文書の抜粋 —
□ □ □ □

【感想・ネタバレ】学力喪失 認知科学による回復への道筋のレビュー

あらすじ

乳幼児は驚異的な「学ぶ力」で言語を習得できる.しかし学校では多くの子どもたちが学力不振に陥り,学ぶ意欲を失ってしまう.なぜ子どもたちはもともと持っている「学ぶ力」を,学校で発揮できないのか.「生きた知識」を身につけるにはどうしたらよいのか.躓きの原因を認知科学が明らかにして,回復への希望をひらく.

...続きを読む
\ レビュー投稿でポイントプレゼント / ※購入済みの作品が対象となります
レビューを書く

感情タグBEST3

Posted by ブクログ

 オーディブルで

とても興味深く読んだ。
ぜひ、教育関係の方達、現場の方にも、教育行政に携わる方達にも知っていただきたいと思う内容だった。

算数文章題が解けないのは、国語力、読解力が弱いせいと思っていたが、それだけではなかった。
そもそも、数学にまつわる基本的な概念(例えば、分数であったり、1、0、マイナスなどの数の概念など)が記号接地(この言葉も今回初めて知った)できていないことにも原因がある。

ただ、闇雲に学力テストをやって、点数を出しても仕方がない。間違った問題の何が理解できていないのか、そこを明らかにしてアプローチしていかなければ根本的な解決には至らない。

そして、学習のための基本的な概念をきちんと記号接地していくために、ゲームなど遊びの要素がある中で繰り返し鍛え定着させていくのは良い方法だと思う。

この本を読んでいて、ふと思い出したのはシュタイナー教育の小学校での教育課程について書いた本(子安美智子さんのものだったと思う)
朧げな記憶なので、勘違いしていたら申し訳ないが、シュタイナーの特に低学年の課程では、園芸、美術、ダンス、手芸や工芸的なものが授業の大きな部分を占めて、実際に自分の手や体を動かしながらその中で、算数国語理科社会などの要素を合わせて学んで行ったりしていたが、あれは実体験で記号接地しているということだったのだなと改めて腑に落ちる思いであった。

□ □ □ □

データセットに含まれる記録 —

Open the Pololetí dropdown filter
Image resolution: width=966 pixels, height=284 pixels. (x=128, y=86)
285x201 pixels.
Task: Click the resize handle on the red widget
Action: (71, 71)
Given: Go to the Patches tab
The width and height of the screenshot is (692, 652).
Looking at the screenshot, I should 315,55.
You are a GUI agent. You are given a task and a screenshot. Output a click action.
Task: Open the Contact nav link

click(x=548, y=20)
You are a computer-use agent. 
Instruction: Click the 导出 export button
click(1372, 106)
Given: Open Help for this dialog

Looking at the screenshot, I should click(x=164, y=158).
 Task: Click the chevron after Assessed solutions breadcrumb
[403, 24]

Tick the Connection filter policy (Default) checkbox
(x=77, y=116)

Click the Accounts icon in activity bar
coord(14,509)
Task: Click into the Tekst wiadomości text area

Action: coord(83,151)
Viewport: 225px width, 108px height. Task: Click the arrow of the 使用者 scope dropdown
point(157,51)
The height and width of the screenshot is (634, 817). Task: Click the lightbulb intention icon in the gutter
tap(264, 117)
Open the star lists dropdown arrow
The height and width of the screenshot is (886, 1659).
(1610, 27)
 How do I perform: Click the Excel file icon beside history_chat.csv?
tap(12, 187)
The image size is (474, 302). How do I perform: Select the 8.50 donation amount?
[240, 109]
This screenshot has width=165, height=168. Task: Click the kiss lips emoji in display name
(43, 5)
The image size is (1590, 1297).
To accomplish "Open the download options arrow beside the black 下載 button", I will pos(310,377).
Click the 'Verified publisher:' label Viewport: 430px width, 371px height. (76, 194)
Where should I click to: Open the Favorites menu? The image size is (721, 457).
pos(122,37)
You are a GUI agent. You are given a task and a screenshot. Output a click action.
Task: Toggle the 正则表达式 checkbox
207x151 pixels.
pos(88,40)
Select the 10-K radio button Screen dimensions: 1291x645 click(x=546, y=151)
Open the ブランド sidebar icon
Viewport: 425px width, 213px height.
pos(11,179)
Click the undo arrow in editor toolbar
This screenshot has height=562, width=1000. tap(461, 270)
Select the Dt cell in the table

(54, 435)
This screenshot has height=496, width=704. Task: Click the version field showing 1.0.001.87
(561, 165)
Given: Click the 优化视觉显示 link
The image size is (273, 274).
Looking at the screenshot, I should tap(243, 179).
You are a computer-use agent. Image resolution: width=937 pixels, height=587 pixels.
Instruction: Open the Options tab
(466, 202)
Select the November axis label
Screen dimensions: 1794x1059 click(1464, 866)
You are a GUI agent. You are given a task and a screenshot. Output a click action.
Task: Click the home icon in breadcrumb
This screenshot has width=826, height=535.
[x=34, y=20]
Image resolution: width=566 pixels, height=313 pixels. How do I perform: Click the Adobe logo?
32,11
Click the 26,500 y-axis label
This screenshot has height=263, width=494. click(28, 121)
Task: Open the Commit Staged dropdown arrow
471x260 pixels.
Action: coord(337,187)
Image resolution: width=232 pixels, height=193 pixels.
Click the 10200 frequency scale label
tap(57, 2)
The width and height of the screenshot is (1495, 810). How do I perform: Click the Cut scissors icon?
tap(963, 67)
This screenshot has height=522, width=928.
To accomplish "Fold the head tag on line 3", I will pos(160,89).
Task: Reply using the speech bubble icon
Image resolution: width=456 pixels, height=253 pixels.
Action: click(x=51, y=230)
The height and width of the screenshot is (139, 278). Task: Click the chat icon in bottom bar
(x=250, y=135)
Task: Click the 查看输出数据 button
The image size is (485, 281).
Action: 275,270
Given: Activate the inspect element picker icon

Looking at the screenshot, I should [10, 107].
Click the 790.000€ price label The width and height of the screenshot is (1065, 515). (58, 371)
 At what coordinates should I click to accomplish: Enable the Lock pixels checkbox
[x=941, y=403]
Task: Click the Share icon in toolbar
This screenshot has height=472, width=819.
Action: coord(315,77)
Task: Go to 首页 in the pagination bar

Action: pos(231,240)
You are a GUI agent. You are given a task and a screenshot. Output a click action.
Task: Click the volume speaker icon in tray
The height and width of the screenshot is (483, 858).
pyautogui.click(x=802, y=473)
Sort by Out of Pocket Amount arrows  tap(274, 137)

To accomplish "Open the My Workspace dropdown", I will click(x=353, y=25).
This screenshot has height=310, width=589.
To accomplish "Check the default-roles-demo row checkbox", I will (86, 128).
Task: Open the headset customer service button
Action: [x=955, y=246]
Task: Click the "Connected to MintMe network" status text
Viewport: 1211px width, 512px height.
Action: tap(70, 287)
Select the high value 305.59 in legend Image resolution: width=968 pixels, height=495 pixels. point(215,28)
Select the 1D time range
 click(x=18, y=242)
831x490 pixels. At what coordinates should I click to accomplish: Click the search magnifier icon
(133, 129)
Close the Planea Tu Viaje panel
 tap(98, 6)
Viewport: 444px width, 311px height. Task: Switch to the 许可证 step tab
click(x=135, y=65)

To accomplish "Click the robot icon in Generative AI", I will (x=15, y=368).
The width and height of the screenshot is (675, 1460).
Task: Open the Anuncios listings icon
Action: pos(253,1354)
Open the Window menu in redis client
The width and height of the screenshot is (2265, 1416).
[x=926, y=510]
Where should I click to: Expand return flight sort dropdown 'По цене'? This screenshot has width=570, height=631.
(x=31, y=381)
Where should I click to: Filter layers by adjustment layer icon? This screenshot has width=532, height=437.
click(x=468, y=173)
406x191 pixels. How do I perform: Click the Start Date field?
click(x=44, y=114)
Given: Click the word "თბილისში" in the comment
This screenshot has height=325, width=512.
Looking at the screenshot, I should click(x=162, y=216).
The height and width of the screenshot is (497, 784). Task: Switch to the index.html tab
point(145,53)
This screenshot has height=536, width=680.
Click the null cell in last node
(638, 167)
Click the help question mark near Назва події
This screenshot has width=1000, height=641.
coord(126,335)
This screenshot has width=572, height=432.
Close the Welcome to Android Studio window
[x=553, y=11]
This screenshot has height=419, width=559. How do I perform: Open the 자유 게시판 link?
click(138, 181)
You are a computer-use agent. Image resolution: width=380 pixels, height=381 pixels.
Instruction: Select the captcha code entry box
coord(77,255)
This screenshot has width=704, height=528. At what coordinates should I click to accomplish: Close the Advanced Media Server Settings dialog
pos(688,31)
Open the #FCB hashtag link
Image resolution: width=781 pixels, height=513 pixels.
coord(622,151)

□ □ □ □

課題一覧 —
a) 『学力喪失』のレビューについて、次の問いに答えよ。
(i) あらすじでは、乳幼児は何によって言語を習得できるとされているか。
(ii) 投稿者はこの本を何で聴いて読んだか。
(iii) 投稿者が思い出した本は、何という教育の小学校での教育課程を扱ったものか。
b) 『学力喪失』のレビューを、最後の文の後から書き継げ。
リストは『学力喪失』のレビューとは別の資料である。

課題の解答 —
a)
(i) 驚異的な「学ぶ力」
(ii) オーディブル
(iii) シュタイナー教育

b)
0
2025年11月17日

Posted by ブクログ

『言語の本質』は共著であったこともあってかオノマトペについての内容が非常に多かったが、こちらは小中学生の、特に学力低位層におきている言語を通した知識が記号接地できていないことについて丁寧に書かれている。
教育者は、PBLや自由進度学習などの著書だけでなく、やはりこういった認知心理学の著書にも手を伸ばしていけるとよい。

0
2025年11月06日

Posted by ブクログ

『言語の本質』で一斉を風靡した今井むつみ氏による、子どもの「学力」とはなにかという根底を問うた本。
今井氏が強く推す「記号接地」という概念、ここに大きな社会課題解決があると感じます。

0
2025年10月13日

Posted by ブクログ

ネタバレ

記号接地の大切さは分かった。
ってか分かってました。
それを記号接地ということは、初めて知った。
勘のいい先生なら何となく分かると思う。
言葉は車輪のようなものなんだろう。
地面についていないと進まない。
空中で回っているようじゃだめなんだ。
使えて初めて役に立つ。

スキーマの間違いは、経験の豊富な先生なら意識して授業していることだろう。それを正そうと工夫して話しているだろう。

「繰り返しやれば、できるようになる」は間違い、には心から賛同。繰り返しやらせる無意味さは経験すれば分かる。

でもなー、
そのために遊ぶのか…。
んー、むずい。

たぶん何でもかんでも遊べばよいのではないに違いない。科学的にちゃんと裏付けのある遊びだ。

分かるんだよなー。遊ぶと覚えんだよ。それは感覚としても分かる。身に付いていることって、「お勉強」したことより遊んだことなんだよな。

むずかしいなー。

何が難しいって、このことを正確に理解して実行できる人がいないと思われること。理解が不正確だったり、あるいは都合のよいところだけを取り上げるような教育になるだろう。教育改革が行われる度に繰り返される歴史だ。

赤ちゃんは学ぶ本能をもっているのに、なぜ子供は学ぶ意欲をなくしてしまうのか、よく分かった。分からない勉強をひたすら強いるのは虐待だと思っている。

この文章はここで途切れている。